Reproduce exactly the lines of the listing from the one containing "The image size is (271, 147)." to its final line, both included.
● ● ● ● ●
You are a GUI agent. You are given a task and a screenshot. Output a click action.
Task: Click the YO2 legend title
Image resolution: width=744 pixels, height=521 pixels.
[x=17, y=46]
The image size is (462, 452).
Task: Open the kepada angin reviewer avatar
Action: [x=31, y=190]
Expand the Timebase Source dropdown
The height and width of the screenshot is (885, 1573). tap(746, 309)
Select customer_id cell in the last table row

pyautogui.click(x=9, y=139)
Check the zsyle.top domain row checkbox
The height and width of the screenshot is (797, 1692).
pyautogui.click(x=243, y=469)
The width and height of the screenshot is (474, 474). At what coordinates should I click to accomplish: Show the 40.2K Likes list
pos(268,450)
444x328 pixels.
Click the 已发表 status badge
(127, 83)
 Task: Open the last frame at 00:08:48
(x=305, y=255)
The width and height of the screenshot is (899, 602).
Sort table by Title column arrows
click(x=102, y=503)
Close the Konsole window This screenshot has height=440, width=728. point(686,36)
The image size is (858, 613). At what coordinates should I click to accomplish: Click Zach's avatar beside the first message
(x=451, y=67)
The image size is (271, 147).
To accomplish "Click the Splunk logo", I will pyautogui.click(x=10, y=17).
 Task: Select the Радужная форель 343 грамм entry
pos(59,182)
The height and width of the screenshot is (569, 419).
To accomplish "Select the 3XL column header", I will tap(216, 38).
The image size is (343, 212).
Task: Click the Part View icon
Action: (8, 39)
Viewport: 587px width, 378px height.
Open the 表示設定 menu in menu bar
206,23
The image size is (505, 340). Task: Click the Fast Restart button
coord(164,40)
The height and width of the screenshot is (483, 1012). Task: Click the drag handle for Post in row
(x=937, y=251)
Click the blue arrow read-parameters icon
● ● ● ● ●
Reply to the task
The image size is (271, 147).
To accomplish "Click the Splunk logo", I will pyautogui.click(x=10, y=17).
 Task: Select the Радужная форель 343 грамм entry
pos(59,182)
The height and width of the screenshot is (569, 419).
To accomplish "Select the 3XL column header", I will tap(216, 38).
The image size is (343, 212).
Task: Click the Part View icon
Action: (8, 39)
Viewport: 587px width, 378px height.
Open the 表示設定 menu in menu bar
206,23
The image size is (505, 340). Task: Click the Fast Restart button
coord(164,40)
The height and width of the screenshot is (483, 1012). Task: Click the drag handle for Post in row
(x=937, y=251)
Click the blue arrow read-parameters icon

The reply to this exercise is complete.